**What is being asked:** Identify each line in the records that contains the string "Select" and copy every one of those lines.
-- Begin Data provided --
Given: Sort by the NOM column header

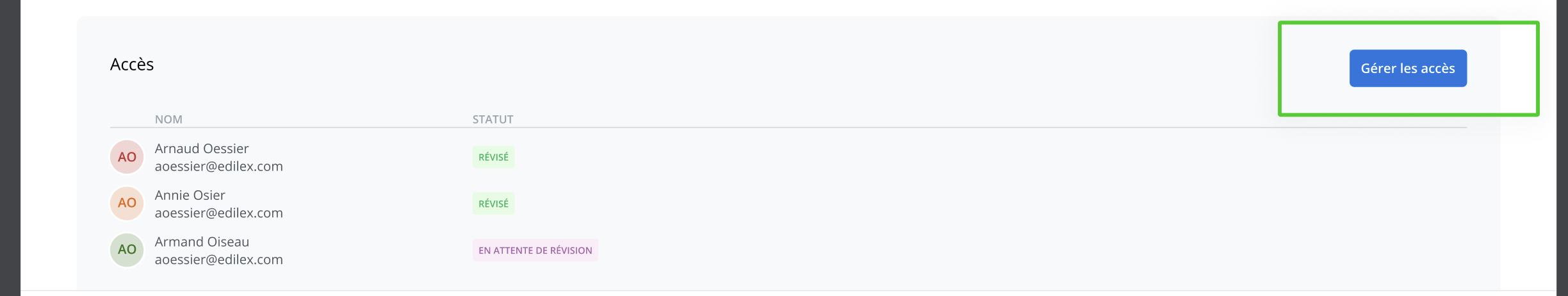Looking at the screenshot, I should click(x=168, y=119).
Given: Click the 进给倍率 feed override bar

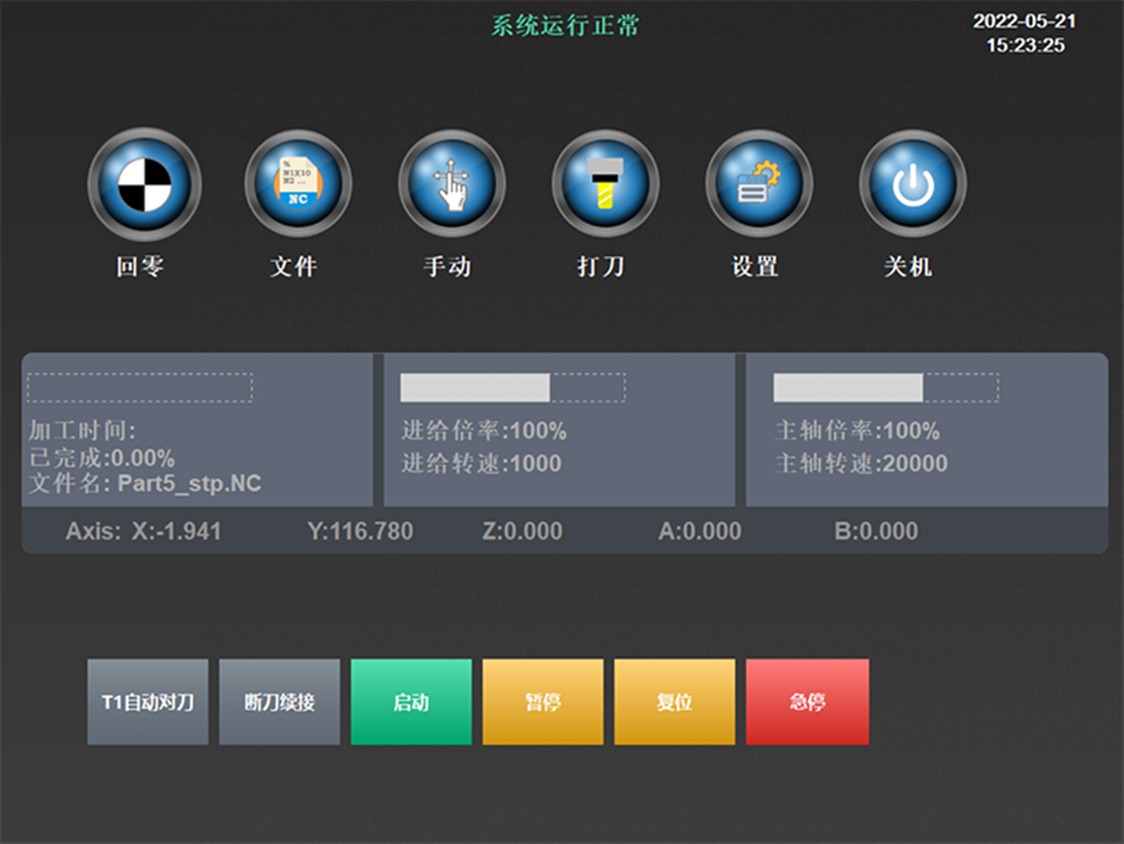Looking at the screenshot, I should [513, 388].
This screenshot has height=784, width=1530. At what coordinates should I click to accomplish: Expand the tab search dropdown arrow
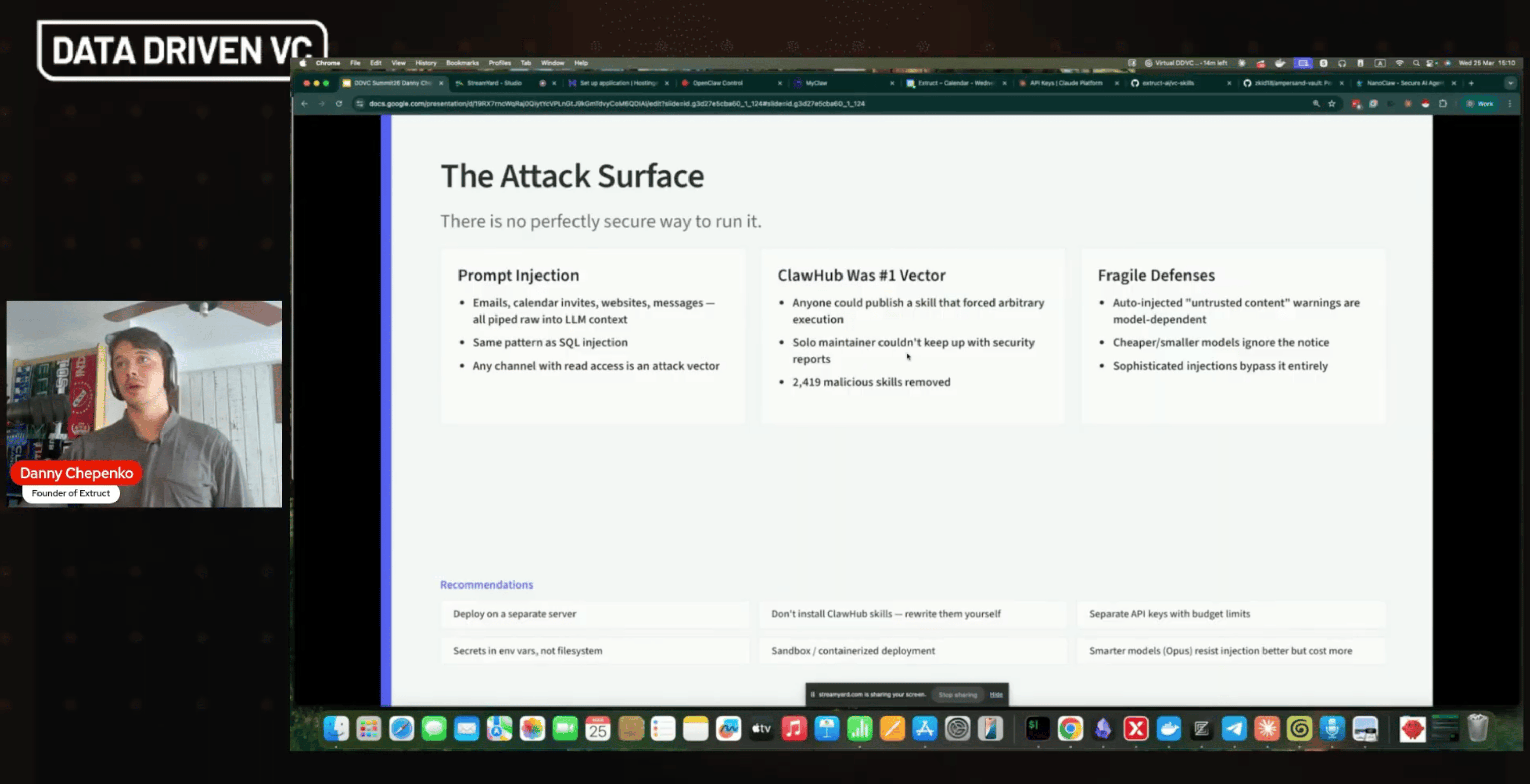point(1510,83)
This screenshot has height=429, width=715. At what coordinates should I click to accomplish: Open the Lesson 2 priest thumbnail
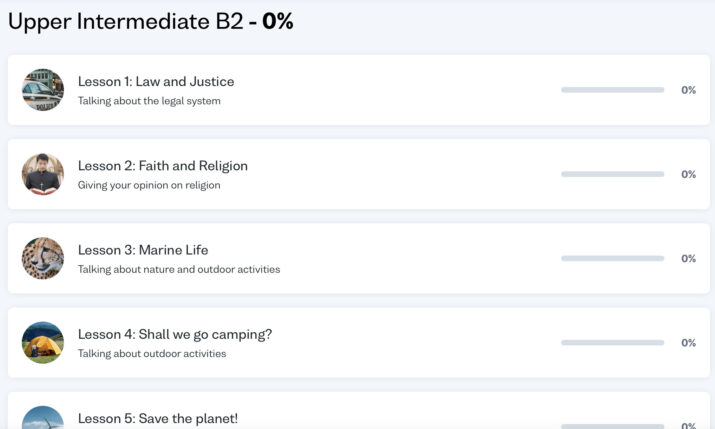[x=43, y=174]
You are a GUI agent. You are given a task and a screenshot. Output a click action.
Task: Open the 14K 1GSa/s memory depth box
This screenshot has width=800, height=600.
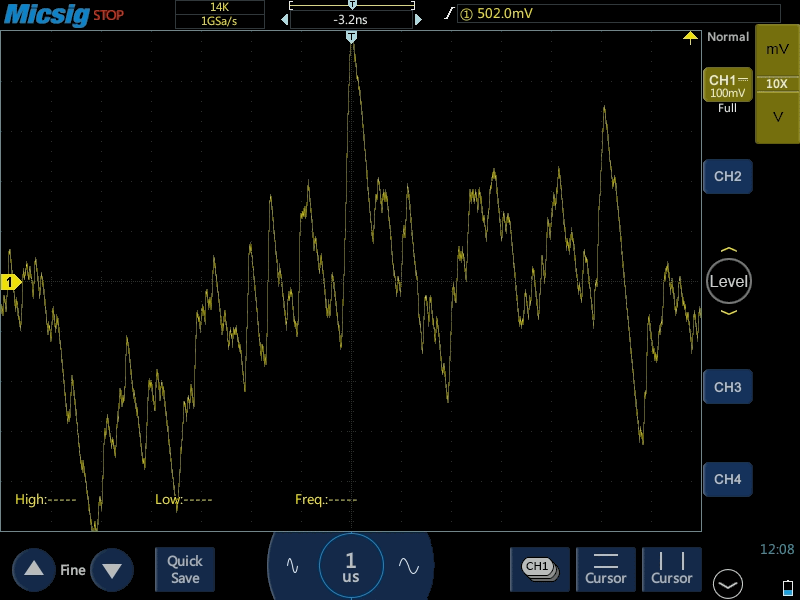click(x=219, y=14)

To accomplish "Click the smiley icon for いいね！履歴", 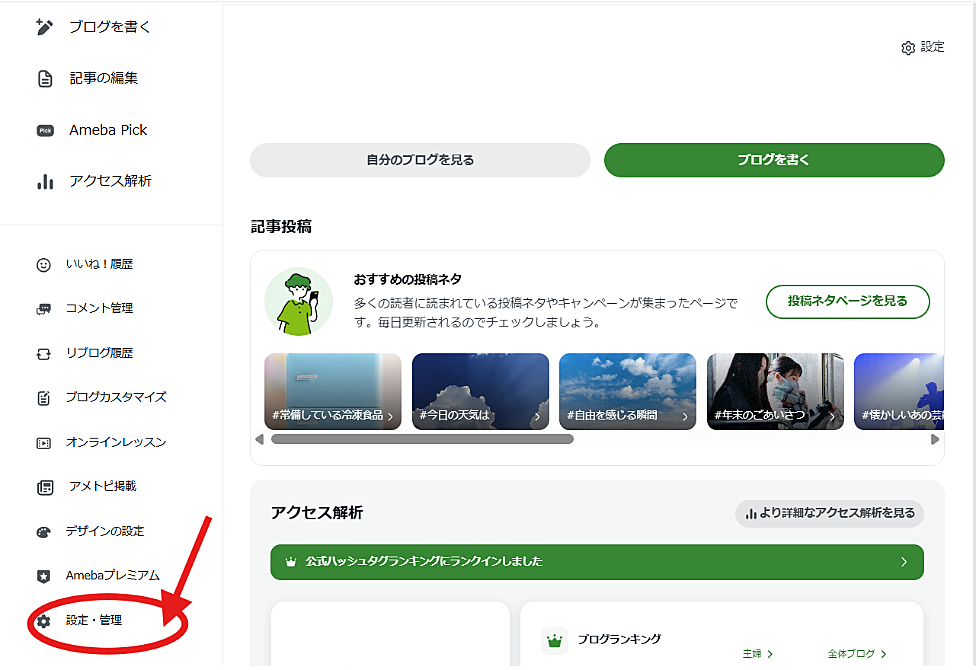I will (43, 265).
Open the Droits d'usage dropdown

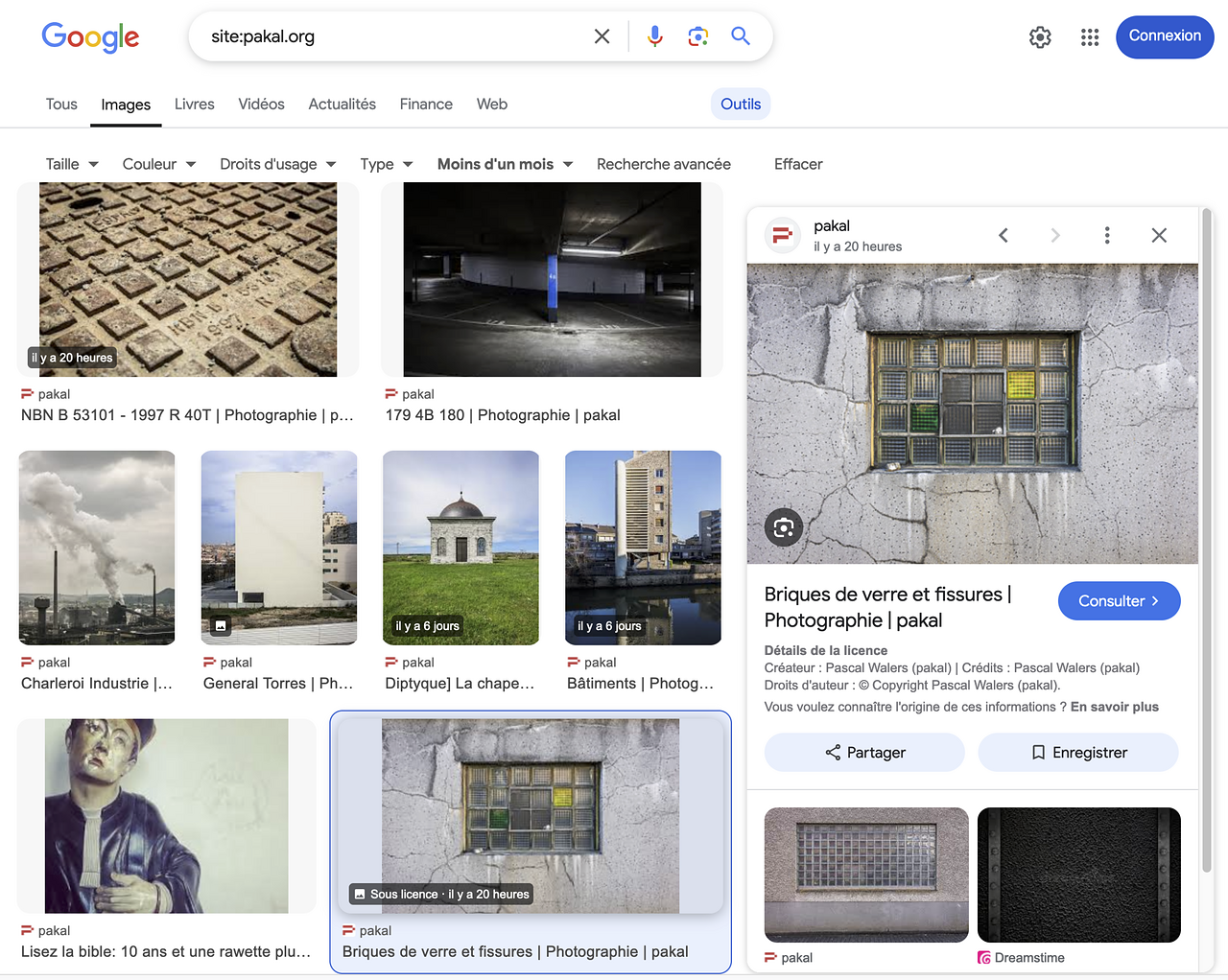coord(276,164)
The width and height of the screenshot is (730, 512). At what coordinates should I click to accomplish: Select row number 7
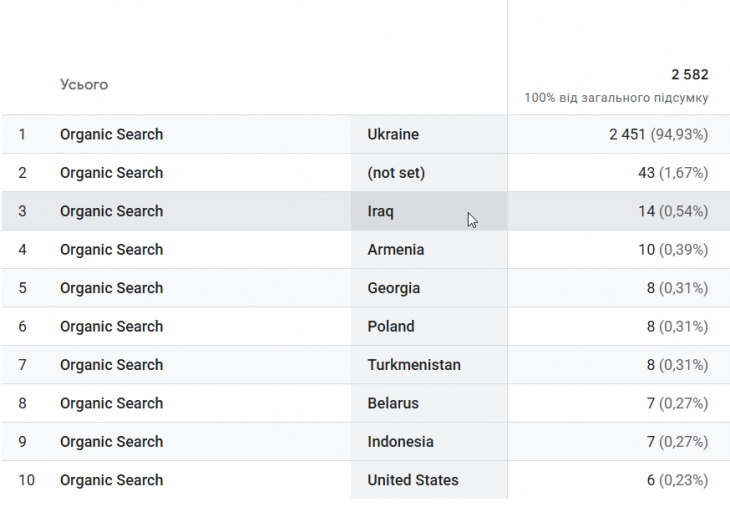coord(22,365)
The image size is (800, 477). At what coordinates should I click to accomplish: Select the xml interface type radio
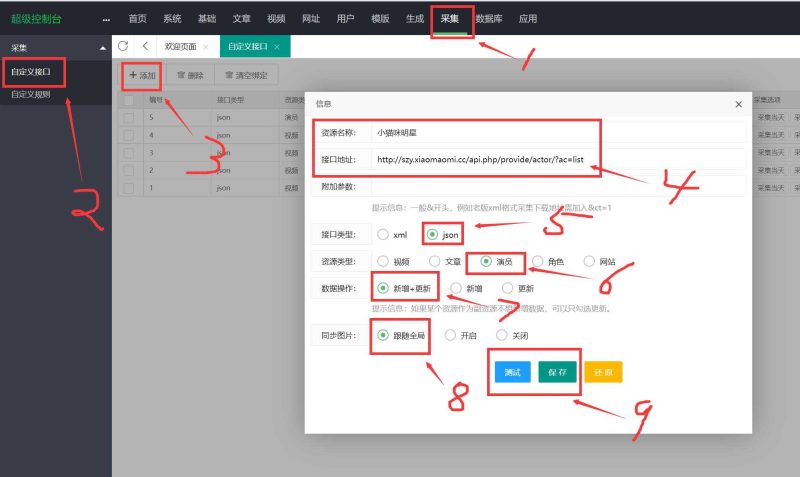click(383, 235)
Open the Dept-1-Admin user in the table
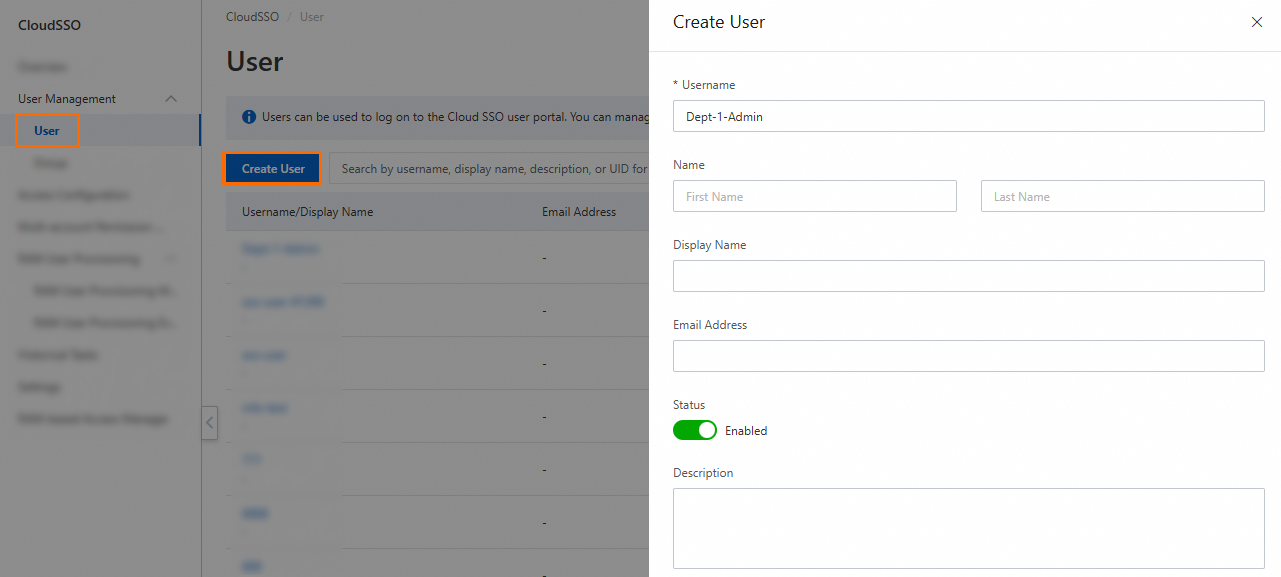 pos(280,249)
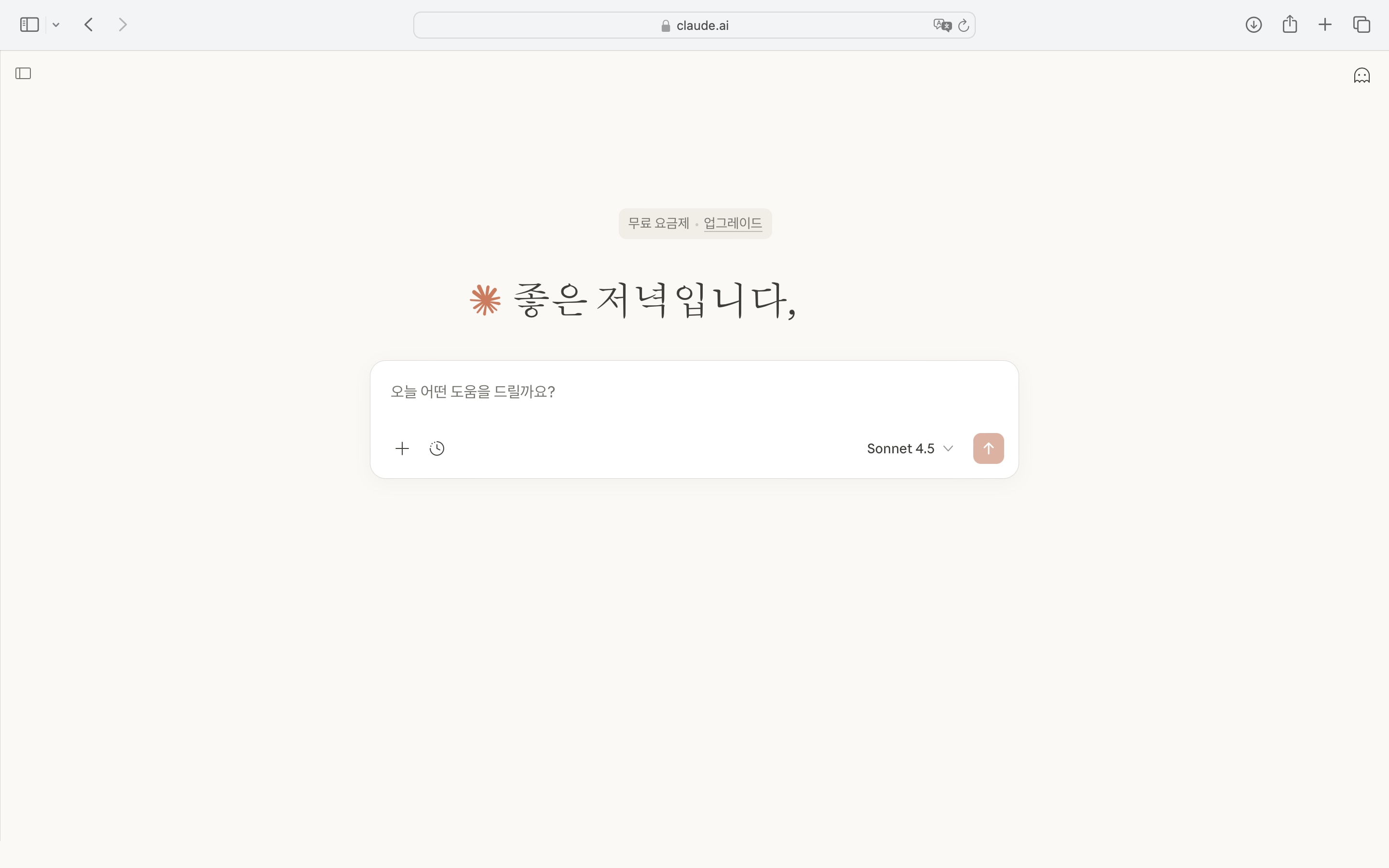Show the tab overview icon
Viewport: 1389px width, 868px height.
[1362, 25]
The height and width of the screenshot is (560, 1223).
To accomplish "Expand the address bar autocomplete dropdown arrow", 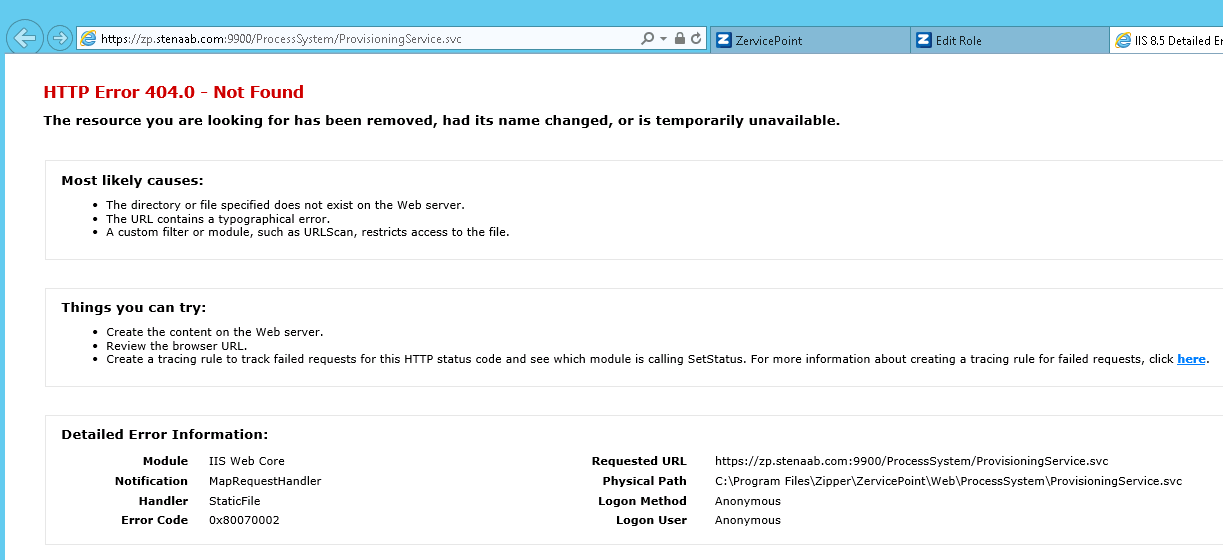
-- End Data provided --
**Exercise solution:**
The width and height of the screenshot is (730, 512). At what coordinates should I click to accomplish: Select row number 7
The image size is (800, 477). At what coordinates should I click to accomplish: Select the xml interface type radio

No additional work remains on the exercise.